Economists: Cabinet should make collective decision on sale of national assets

Economists: Cabinet should make collective decision on sale of national assets

KUALA LUMPUR,. The Cabinet should jointly and transparently decide the disposal of national assets rather than either the prime minister or finance minister individually, said economists.

They further suggested that the Cabinet decision be non-binding, with the final choice left to the boards of the government-linked companies (GLCs) and government-linked investment corporations (GLICs).

Universiti Tun Abdul Razak Professor Emeritus Barjoyai Bardai told Malay Mail it was “absurd” that any one person could or should have complete authority over such assets due to the complexity of such decisions.

“Even though he is the prime minister, or the finance minister, they can’t decide on the fate of a particular company under any of the GLCs.

“Not one person alone; it’s absurd to think of that,” the economics analyst said.

Finance Minister Lim Guan Eng revealed in an interview last month that the sale of public assets was the purview of Tun Dr Mahathir Mohamad and said the public should “believe in the wisdom of the prime minister”.

Dr Mahathir clarified later that the authority was his by virtue of the Khazanah Malaysia chairmanship.

University of Malaya department of business strategy and policy and economist Professor Mohd Nazari Ismail said the finance minister should not defer the burden to the prime minister entirely.

Citing the principle of collective responsibility, he said the finance minister would already be held accountable for decisions regarding the divestment of public assets and must consequently be able to explain and defend those decisions.

“If he disagrees in principle with a particular decision, he should resign from his post,” said Nazari.

Barjoyai added that no single minister or ministry should ever be accorded the power to unilaterally decide on selling government assets, repeating that this should only be done on the advice of the GLC and GLIC boards.

Nazari went further to suggest that such matters be presented for the consideration of all elected lawmakers, particularly if the sale involved significant or strategic public assets such as the country’s largest toll concessionaire, PLUS Malaysia Bhd.
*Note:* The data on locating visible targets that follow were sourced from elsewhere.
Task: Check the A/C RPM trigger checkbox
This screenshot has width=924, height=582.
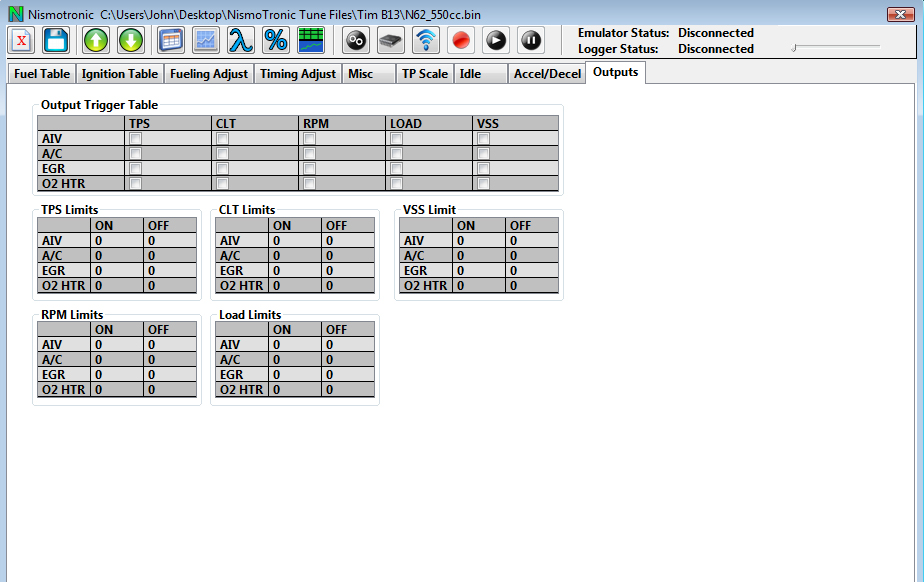Action: pyautogui.click(x=309, y=154)
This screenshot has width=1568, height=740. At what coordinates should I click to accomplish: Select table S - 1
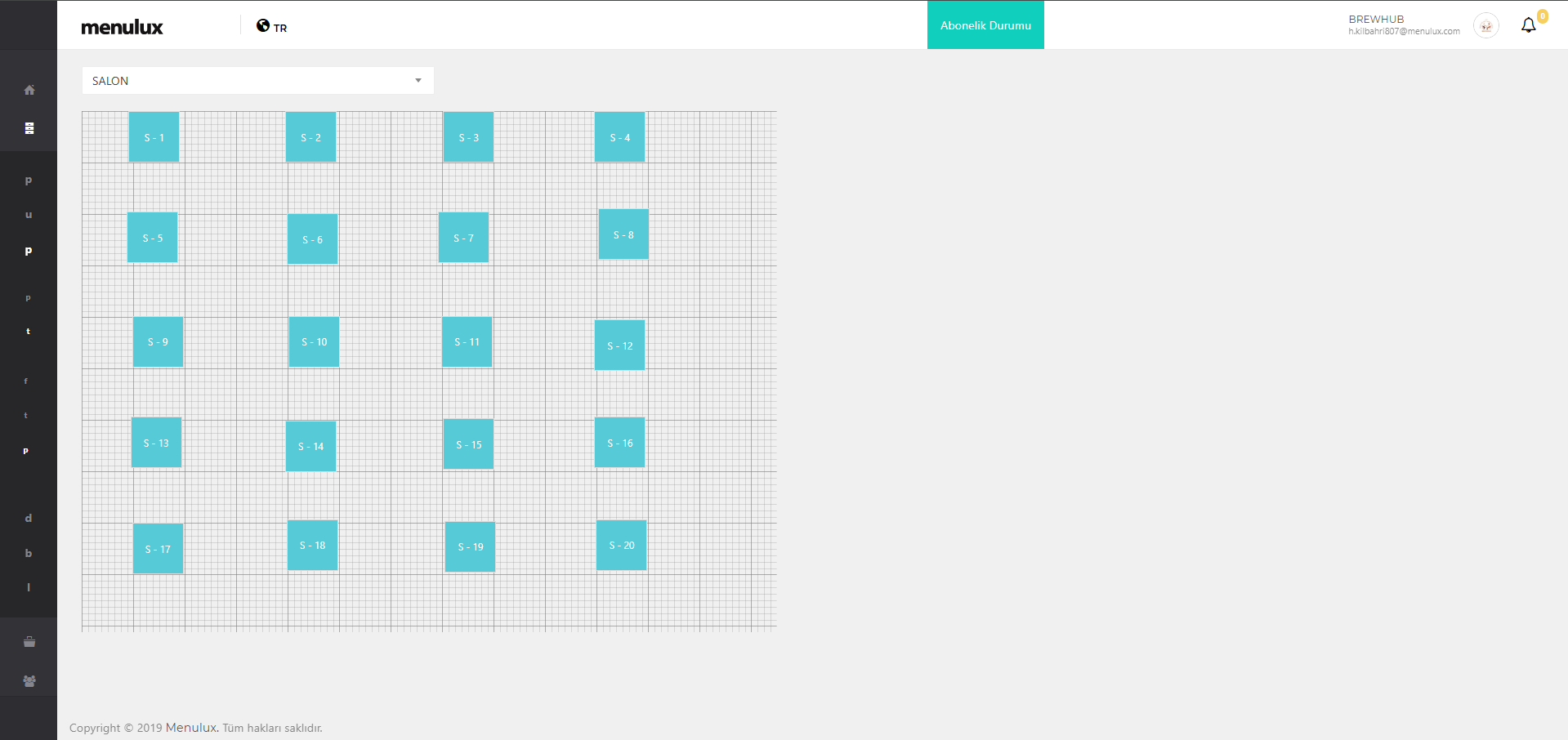[x=154, y=137]

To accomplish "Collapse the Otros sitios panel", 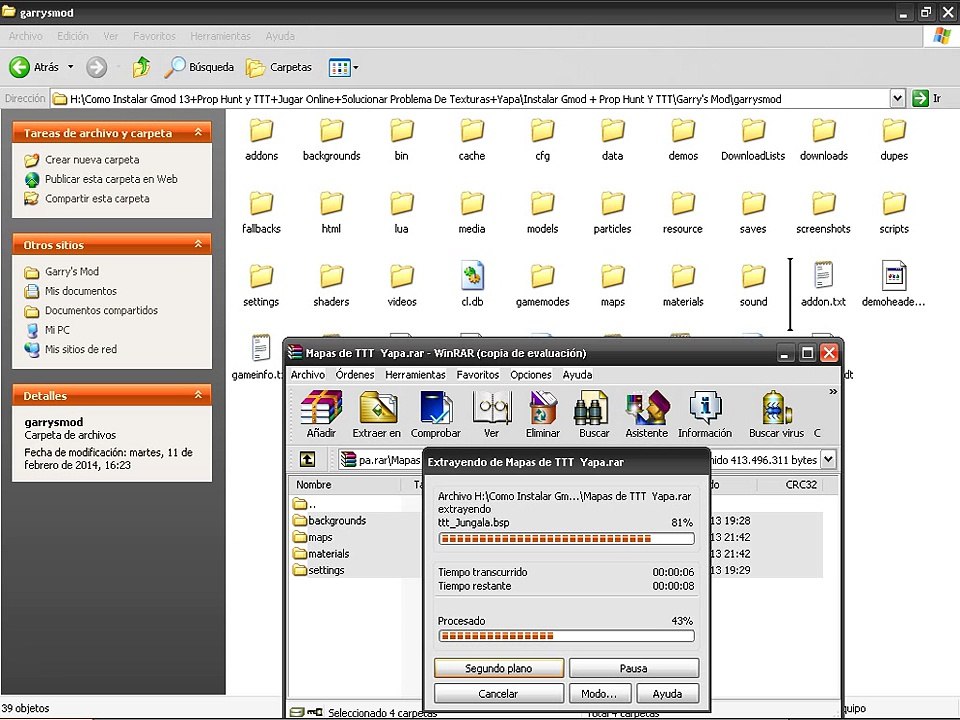I will point(198,244).
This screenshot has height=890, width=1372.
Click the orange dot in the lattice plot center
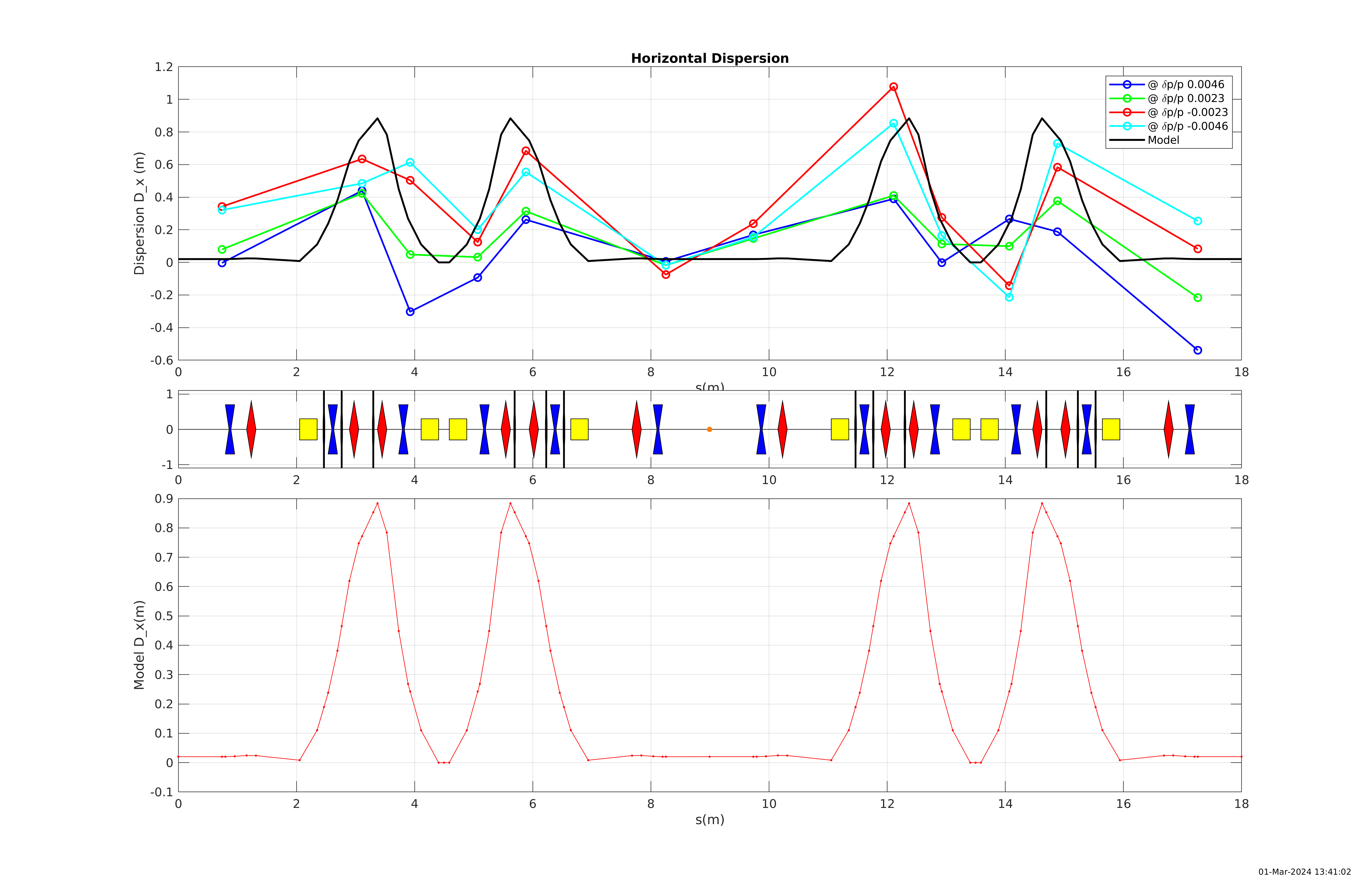click(709, 429)
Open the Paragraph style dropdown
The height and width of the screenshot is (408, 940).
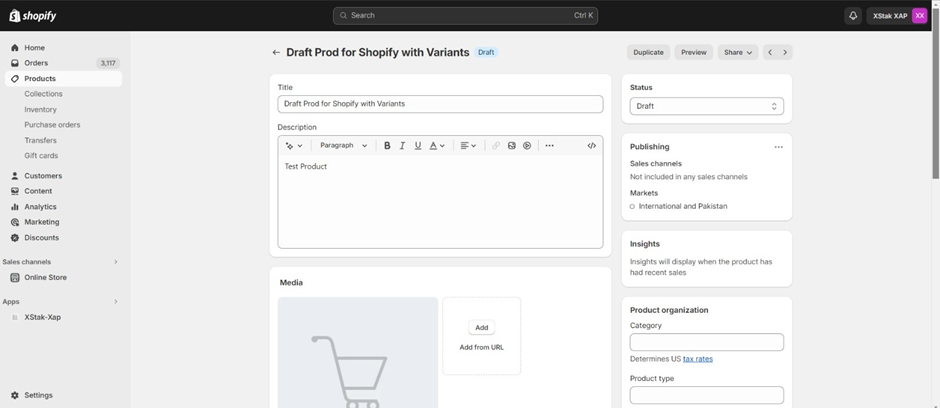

“All decisions to sell large and vital public assets must be subject to Parliamentary scrutiny and approval,” said Nazari.

Prof Rajah Rasiah of the Asia-Europe Institute in University of Malaya agreed and said the finance minister should prepare a case for Cabinet’s attention before this is shared with federal lawmakers.

“Given the importance of the topic, it should also be approved by the Parliament,” he said.

Clarify guidelines for asset retention

Director of research at the Institute for Democracy and Economic Affairs (IDEAS) Laurence Todd suggested the government spell out its divestment policy aims, one that clearly defines and justifies which assets are deemed as strategic or otherwise.

“I welcome the fact that the government is proposing to divest some of it holdings, but would encourage them to frame a clear policy that can guide this strategy and can command broad support,” he told Malay Mail.

Todd, who also noted that key institutions such Khazanah and Permodalan Nasional Bhd (PNB) that own significant public assets have been transferred to the Prime Minister’s Department, stressed that priority be given to clearly identifying the strategic importance of such assets.

This would guide future decisions on their sale and disposal, he explained.

“If assets are held for reasons of economic development, then clear, measurable objectives need to be set.

“Beyond these clearly defined areas, the government should gradually divest its holdings in Malaysia to promote private sector development,” he suggested.

Todd also pointed out the importance of divesting these assets through targeted privatisation and not direct sale.

Doing so would minimise the risk of concentrating too much economic influence in the hands of selected tycoons that would otherwise be able to steer policy direction, he explained.

“Ultimately the interests of the nation will be best served by a broadly based, competitive capital market and business sector,” he said.